Jenseits der politischen Semantik hat sich noch viel Gravierenderes getan. CDU und SPD können keineswegs überall, selbst wenn sie wollten, eine GroKo bilden. Das war schon 2014 in Thüringen der Fall und wiederholte sich 2016 in Baden-Württemberg, Sachsen-Anhalt und jetzt in Berlin. Die beiden „Großen“ sind zu klein, um es gemeinsam zu schaffen.

Unsere Parteienlandschaft hat tektonische Verschiebungen erlebt, wie wir sie uns noch vor wenigen Jahren kaum hätten vorstellen können. So gibt nur noch ein einziges Land, in dem eine Partei die absolute Mehrheit hat: das CSU-regierte Bayern.

Nach der Berlin-Wahl gibt es nur noch in zehn der 16 Bundesländer Zweier-Koalitionen:

  • 4 Mal Rot-Grün in Nordrhein-Westfalen, Niedersachsen, Hamburg und Bremen;
  • 3 Mal Schwarz-Rot (Sachsen, Saarland) oder Rot-Schwarz (Mecklenburg-Vorpommern);
  • 2 Mal Schwarz-Grün (Hessen) oder Grün-Schwarz (Baden-Württemberg);
  • 1 Mal Rot-Rot in Brandenburg.

In der neuen „bunten Republik“ scheint die Dreier-Koalition dagegen im Trend zu liegen. Es regieren

  • eine „Ampel“ (SPD, FDP, Grüne) in Rheinland-Pfalz
  • eine „Kenia“-Koalition in Sachsen-Anhalt (CDU, SPD, Grüne)
  • Rot-Rot-Grün in Thüringen und demnächst wohl in Berlin;
  • die „Dänen“-Ampel in Schleswig-Holstein (SPD, Grüne, SSW).

Die drastischen Veränderungen auf der politischen Landkarte zeigen sich auch anderen Stellen:

  • Es gibt keine einzige schwarz-gelbe Koalition mehr.

### DATENAUSZÜGE

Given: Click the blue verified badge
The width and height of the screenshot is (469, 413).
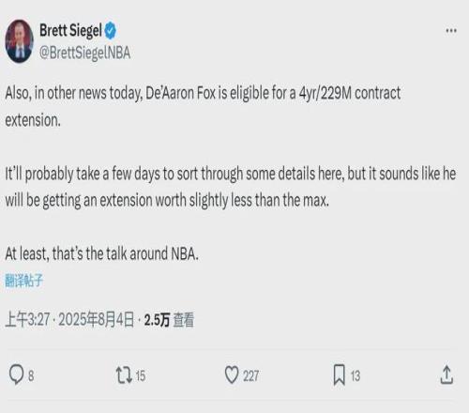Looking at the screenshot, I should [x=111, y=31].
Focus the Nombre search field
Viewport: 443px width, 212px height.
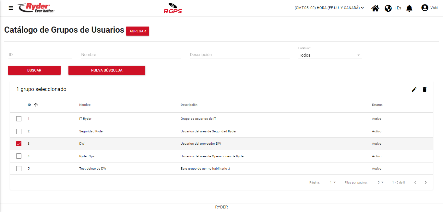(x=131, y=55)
...
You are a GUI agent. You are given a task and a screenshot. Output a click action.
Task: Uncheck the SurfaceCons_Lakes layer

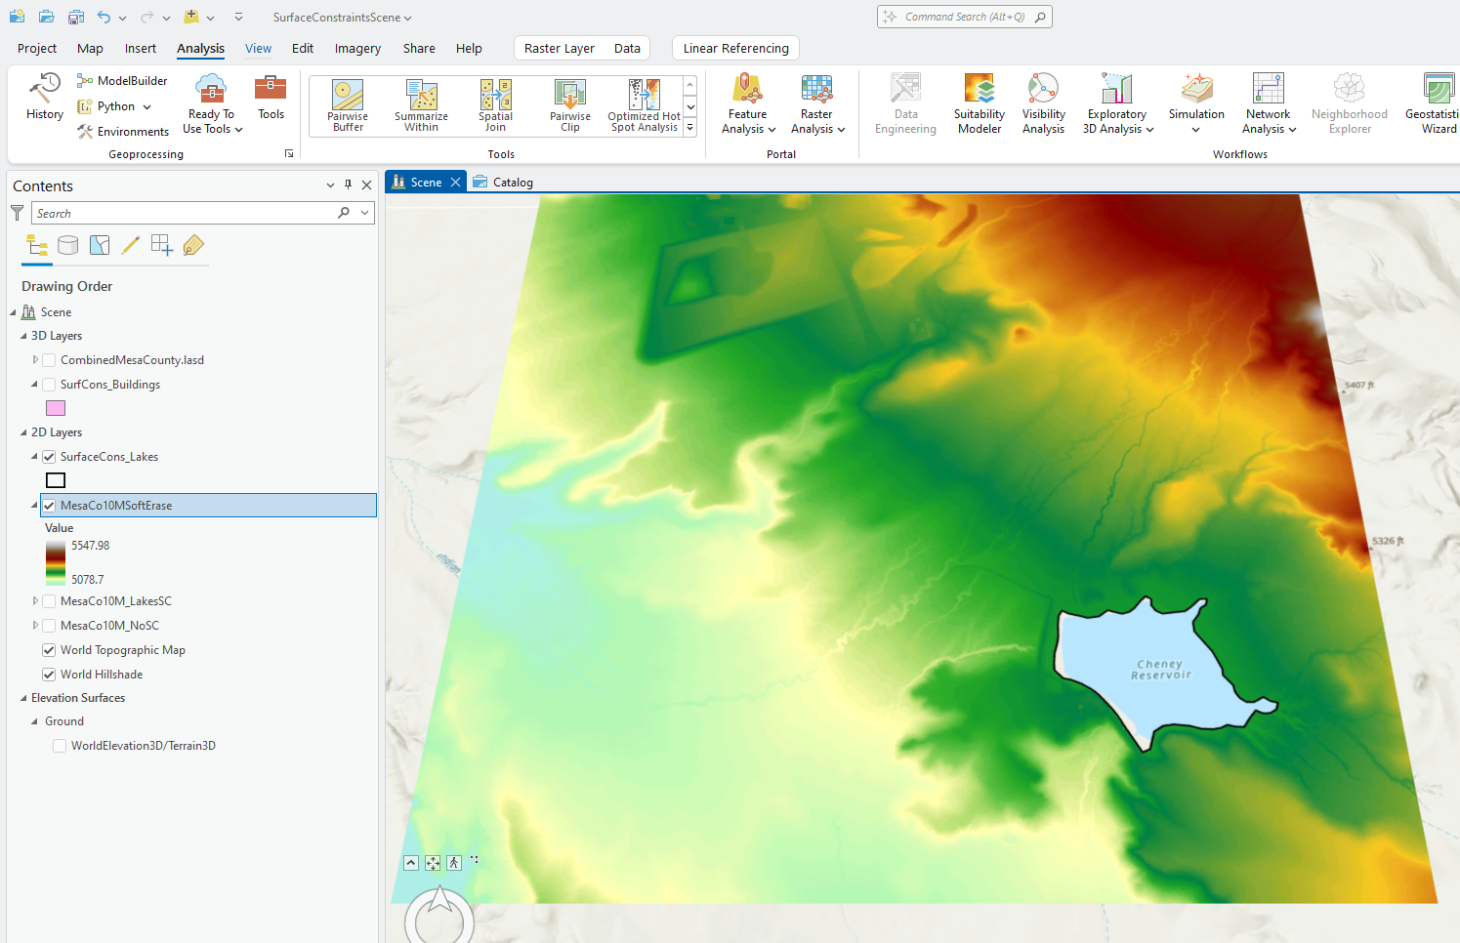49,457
...
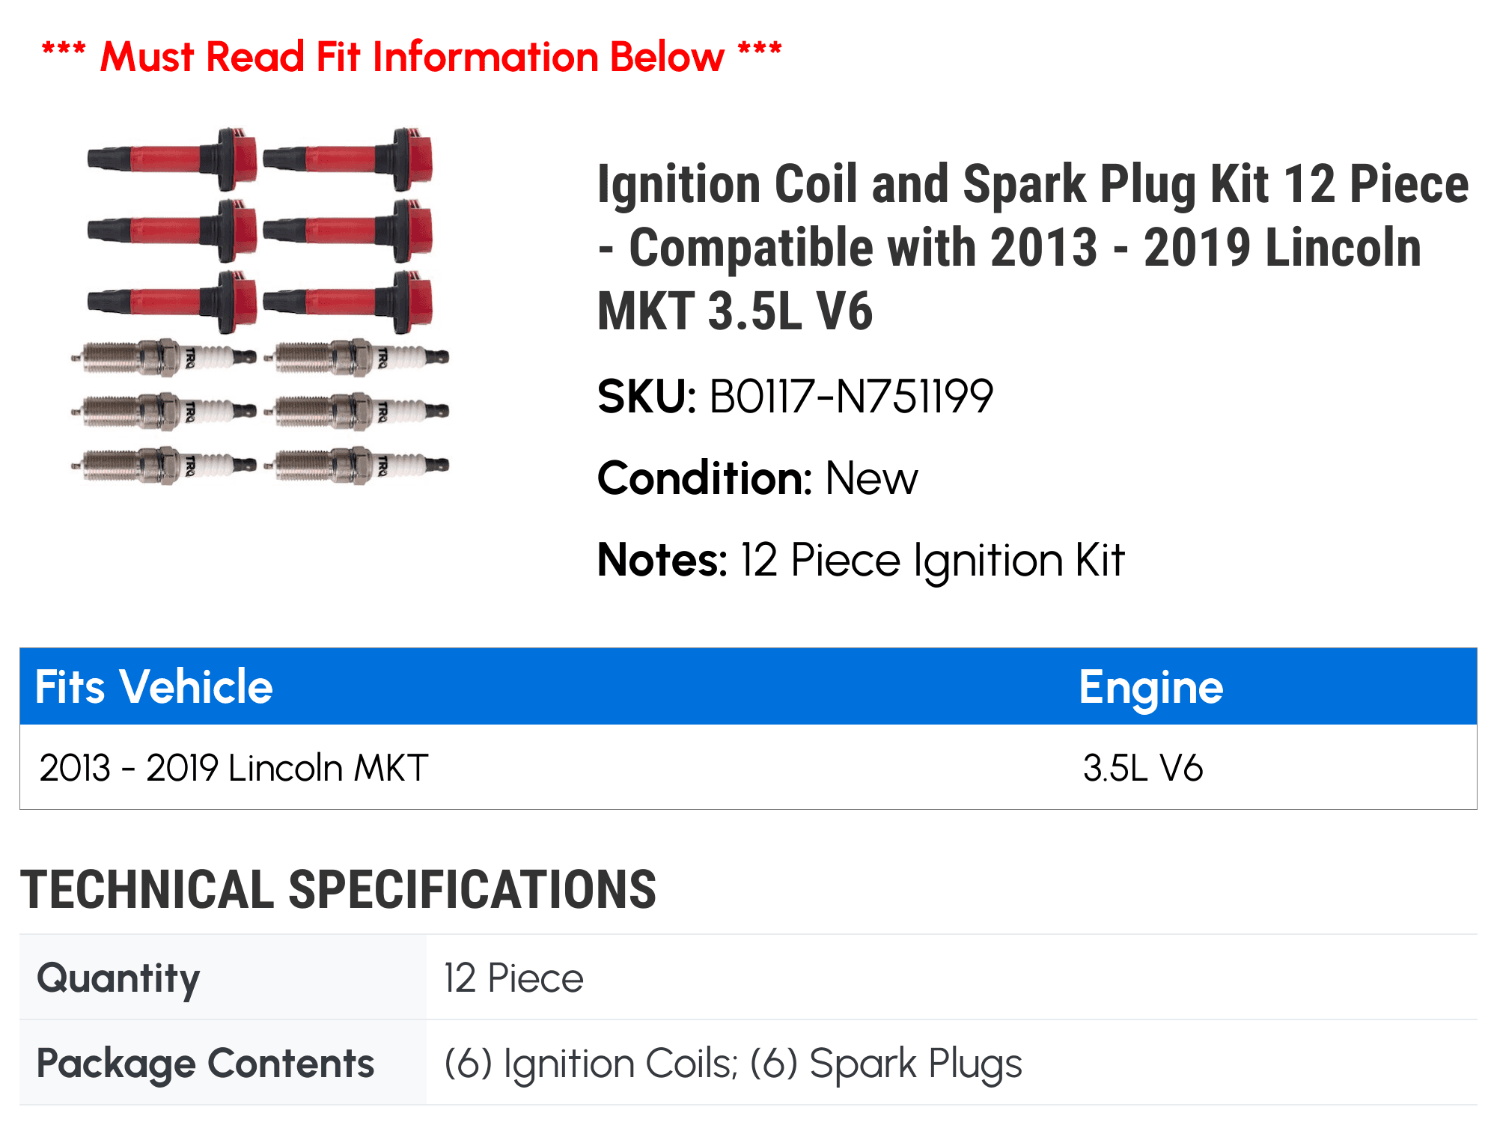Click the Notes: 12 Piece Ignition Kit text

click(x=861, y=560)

### WAS ZU TUN IST
Schreiben Sie bitte den Textauszug über die Parteienlandschaft vollständig und ohne jede Änderung ab. Die Daten sind eigenständiges Material ohne Bezug zum Textauszug.

### PLATZ ZUR ANTWORT
Jenseits der politischen Semantik hat sich noch viel Gravierenderes getan. CDU und SPD können keineswegs überall, selbst wenn sie wollten, eine GroKo bilden. Das war schon 2014 in Thüringen der Fall und wiederholte sich 2016 in Baden-Württemberg, Sachsen-Anhalt und jetzt in Berlin. Die beiden „Großen“ sind zu klein, um es gemeinsam zu schaffen.

Unsere Parteienlandschaft hat tektonische Verschiebungen erlebt, wie wir sie uns noch vor wenigen Jahren kaum hätten vorstellen können. So gibt nur noch ein einziges Land, in dem eine Partei die absolute Mehrheit hat: das CSU-regierte Bayern.

Nach der Berlin-Wahl gibt es nur noch in zehn der 16 Bundesländer Zweier-Koalitionen:

  • 4 Mal Rot-Grün in Nordrhein-Westfalen, Niedersachsen, Hamburg und Bremen;
  • 3 Mal Schwarz-Rot (Sachsen, Saarland) oder Rot-Schwarz (Mecklenburg-Vorpommern);
  • 2 Mal Schwarz-Grün (Hessen) oder Grün-Schwarz (Baden-Württemberg);
  • 1 Mal Rot-Rot in Brandenburg.

In der neuen „bunten Republik“ scheint die Dreier-Koalition dagegen im Trend zu liegen. Es regieren

  • eine „Ampel“ (SPD, FDP, Grüne) in Rheinland-Pfalz
  • eine „Kenia“-Koalition in Sachsen-Anhalt (CDU, SPD, Grüne)
  • Rot-Rot-Grün in Thüringen und demnächst wohl in Berlin;
  • die „Dänen“-Ampel in Schleswig-Holstein (SPD, Grüne, SSW).

Die drastischen Veränderungen auf der politischen Landkarte zeigen sich auch anderen Stellen:

  • Es gibt keine einzige schwarz-gelbe Koalition mehr.